• Set task: Convert every line of the data below into a JSON list of strings, one string per line, and leave out any blank lines.

• Data to process:

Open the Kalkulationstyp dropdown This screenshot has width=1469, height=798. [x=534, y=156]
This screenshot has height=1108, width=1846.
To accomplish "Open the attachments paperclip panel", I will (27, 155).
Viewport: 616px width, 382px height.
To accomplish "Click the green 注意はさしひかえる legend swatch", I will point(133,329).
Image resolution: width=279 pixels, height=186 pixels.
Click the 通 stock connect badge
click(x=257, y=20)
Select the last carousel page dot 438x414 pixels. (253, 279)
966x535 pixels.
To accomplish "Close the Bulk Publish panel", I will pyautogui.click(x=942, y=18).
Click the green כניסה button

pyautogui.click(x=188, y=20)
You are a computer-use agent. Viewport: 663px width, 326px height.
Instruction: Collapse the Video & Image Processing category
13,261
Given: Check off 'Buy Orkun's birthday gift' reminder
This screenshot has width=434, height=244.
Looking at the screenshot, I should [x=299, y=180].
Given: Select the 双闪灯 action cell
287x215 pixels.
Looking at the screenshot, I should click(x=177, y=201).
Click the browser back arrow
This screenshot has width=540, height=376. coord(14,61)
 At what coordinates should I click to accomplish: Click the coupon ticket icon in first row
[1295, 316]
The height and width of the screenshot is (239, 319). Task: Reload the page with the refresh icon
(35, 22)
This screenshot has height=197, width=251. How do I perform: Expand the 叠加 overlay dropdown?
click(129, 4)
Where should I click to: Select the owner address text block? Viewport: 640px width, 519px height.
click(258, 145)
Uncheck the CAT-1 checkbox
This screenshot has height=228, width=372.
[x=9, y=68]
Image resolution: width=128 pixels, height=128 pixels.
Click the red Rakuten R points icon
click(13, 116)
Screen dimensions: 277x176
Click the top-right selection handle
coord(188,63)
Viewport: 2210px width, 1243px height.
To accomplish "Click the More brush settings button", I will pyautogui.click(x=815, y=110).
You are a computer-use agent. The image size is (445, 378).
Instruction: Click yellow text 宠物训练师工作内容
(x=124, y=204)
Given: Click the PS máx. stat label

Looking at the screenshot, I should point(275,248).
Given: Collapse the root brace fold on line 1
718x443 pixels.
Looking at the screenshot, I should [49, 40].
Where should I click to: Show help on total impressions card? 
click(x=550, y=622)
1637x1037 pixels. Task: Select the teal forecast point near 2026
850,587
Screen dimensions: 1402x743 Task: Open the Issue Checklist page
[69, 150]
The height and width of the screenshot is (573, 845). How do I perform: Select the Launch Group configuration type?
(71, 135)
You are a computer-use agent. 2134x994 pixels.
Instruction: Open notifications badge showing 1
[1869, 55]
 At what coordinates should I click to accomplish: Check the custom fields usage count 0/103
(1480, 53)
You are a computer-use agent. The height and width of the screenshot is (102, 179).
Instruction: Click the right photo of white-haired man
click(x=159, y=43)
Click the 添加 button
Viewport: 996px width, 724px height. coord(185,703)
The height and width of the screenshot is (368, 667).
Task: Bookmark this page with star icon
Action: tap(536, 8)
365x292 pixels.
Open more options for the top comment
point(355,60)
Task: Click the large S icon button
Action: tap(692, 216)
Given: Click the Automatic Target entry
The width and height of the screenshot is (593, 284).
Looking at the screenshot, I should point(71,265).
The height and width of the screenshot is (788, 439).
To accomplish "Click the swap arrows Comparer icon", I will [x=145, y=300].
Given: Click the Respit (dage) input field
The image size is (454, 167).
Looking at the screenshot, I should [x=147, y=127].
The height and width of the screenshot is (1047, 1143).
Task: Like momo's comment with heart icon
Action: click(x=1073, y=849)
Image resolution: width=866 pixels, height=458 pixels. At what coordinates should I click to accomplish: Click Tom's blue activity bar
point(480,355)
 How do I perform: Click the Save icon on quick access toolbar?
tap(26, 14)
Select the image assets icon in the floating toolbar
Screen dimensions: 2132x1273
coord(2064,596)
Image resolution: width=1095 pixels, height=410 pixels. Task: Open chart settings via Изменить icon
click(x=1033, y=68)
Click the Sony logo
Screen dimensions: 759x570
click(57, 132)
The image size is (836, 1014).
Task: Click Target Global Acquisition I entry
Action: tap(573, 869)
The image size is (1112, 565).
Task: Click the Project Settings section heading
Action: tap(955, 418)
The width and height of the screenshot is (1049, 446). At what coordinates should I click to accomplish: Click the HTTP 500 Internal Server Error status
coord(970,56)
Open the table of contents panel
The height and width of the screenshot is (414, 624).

• Solution for this exercise:
[
  "Open the Kalkulationstyp dropdown This screenshot has width=1469, height=798. [x=534, y=156]",
  "This screenshot has height=1108, width=1846.",
  "To accomplish \"Open the attachments paperclip panel\", I will (27, 155).",
  "Viewport: 616px width, 382px height.",
  "To accomplish \"Click the green 注意はさしひかえる legend swatch\", I will point(133,329).",
  "Image resolution: width=279 pixels, height=186 pixels.",
  "Click the 通 stock connect badge",
  "click(x=257, y=20)",
  "Select the last carousel page dot 438x414 pixels. (253, 279)",
  "966x535 pixels.",
  "To accomplish \"Close the Bulk Publish panel\", I will pyautogui.click(x=942, y=18).",
  "Click the green כניסה button",
  "pyautogui.click(x=188, y=20)",
  "You are a computer-use agent. Viewport: 663px width, 326px height.",
  "Instruction: Collapse the Video & Image Processing category",
  "13,261",
  "Given: Check off 'Buy Orkun's birthday gift' reminder",
  "This screenshot has width=434, height=244.",
  "Looking at the screenshot, I should [x=299, y=180].",
  "Given: Select the 双闪灯 action cell",
  "287x215 pixels.",
  "Looking at the screenshot, I should click(x=177, y=201).",
  "Click the browser back arrow",
  "This screenshot has width=540, height=376. coord(14,61)",
  " At what coordinates should I click to accomplish: Click the coupon ticket icon in first row",
  "[1295, 316]",
  "The height and width of the screenshot is (239, 319). Task: Reload the page with the refresh icon",
  "(35, 22)",
  "This screenshot has height=197, width=251. How do I perform: Expand the 叠加 overlay dropdown?",
  "click(129, 4)",
  "Where should I click to: Select the owner address text block? Viewport: 640px width, 519px height.",
  "click(258, 145)",
  "Uncheck the CAT-1 checkbox",
  "This screenshot has height=228, width=372.",
  "[x=9, y=68]",
  "Image resolution: width=128 pixels, height=128 pixels.",
  "Click the red Rakuten R points icon",
  "click(13, 116)",
  "Screen dimensions: 277x176",
  "Click the top-right selection handle",
  "coord(188,63)",
  "Viewport: 2210px width, 1243px height.",
  "To accomplish \"Click the More brush settings button\", I will pyautogui.click(x=815, y=110).",
  "You are a computer-use agent. The image size is (445, 378).",
  "Instruction: Click yellow text 宠物训练师工作内容",
  "(x=124, y=204)",
  "Given: Click the PS máx. stat label",
  "Looking at the screenshot, I should point(275,248).",
  "Given: Collapse the root brace fold on line 1",
  "718x443 pixels.",
  "Looking at the screenshot, I should [49, 40].",
  "Where should I click to: Show help on total impressions card? ",
  "click(x=550, y=622)",
  "1637x1037 pixels. Task: Select the teal forecast point near 2026",
  "850,587",
  "Screen dimensions: 1402x743 Task: Open the Issue Checklist page",
  "[69, 150]",
  "The height and width of the screenshot is (573, 845). How do I perform: Select the Launch Group configuration type?",
  "(71, 135)",
  "You are a computer-use agent. 2134x994 pixels.",
  "Instruction: Open notifications badge showing 1",
  "[1869, 55]",
  " At what coordinates should I click to accomplish: Check the custom fields usage count 0/103",
  "(1480, 53)",
  "You are a computer-use agent. The height and width of the screenshot is (102, 179).",
  "Instruction: Click the right photo of white-haired man",
  "click(x=159, y=43)",
  "Click the 添加 button",
  "Viewport: 996px width, 724px height. coord(185,703)",
  "The height and width of the screenshot is (368, 667).",
  "Task: Bookmark this page with star icon",
  "Action: tap(536, 8)",
  "365x292 pixels.",
  "Open more options for the top comment",
  "point(355,60)",
  "Task: Click the large S icon button",
  "Action: tap(692, 216)",
  "Given: Click the Automatic Target entry",
  "The width and height of the screenshot is (593, 284).",
  "Looking at the screenshot, I should point(71,265).",
  "The height and width of the screenshot is (788, 439).",
  "To accomplish \"Click the swap arrows Comparer icon\", I will [x=145, y=300].",
  "Given: Click the Respit (dage) input field",
  "The image size is (454, 167).",
  "Looking at the screenshot, I should [x=147, y=127].",
  "The height and width of the screenshot is (1047, 1143).",
  "Task: Like momo's comment with heart icon",
  "Action: click(x=1073, y=849)",
  "Image resolution: width=866 pixels, height=458 pixels. At what coordinates should I click to accomplish: Click Tom's blue activity bar",
  "point(480,355)",
  " How do I perform: Click the Save icon on quick access toolbar?",
  "tap(26, 14)",
  "Select the image assets icon in the floating toolbar",
  "Screen dimensions: 2132x1273",
  "coord(2064,596)",
  "Image resolution: width=1095 pixels, height=410 pixels. Task: Open chart settings via Изменить icon",
  "click(x=1033, y=68)",
  "Click the Sony logo",
  "Screen dimensions: 759x570",
  "click(57, 132)",
  "The image size is (836, 1014).",
  "Task: Click Target Global Acquisition I entry",
  "Action: tap(573, 869)",
  "The image size is (1112, 565).",
  "Task: Click the Project Settings section heading",
  "Action: tap(955, 418)",
  "The width and height of the screenshot is (1049, 446). At what coordinates should I click to accomplish: Click the HTTP 500 Internal Server Error status",
  "coord(970,56)",
  "Open the table of contents panel",
  "The height and width of the screenshot is (414, 624)."
]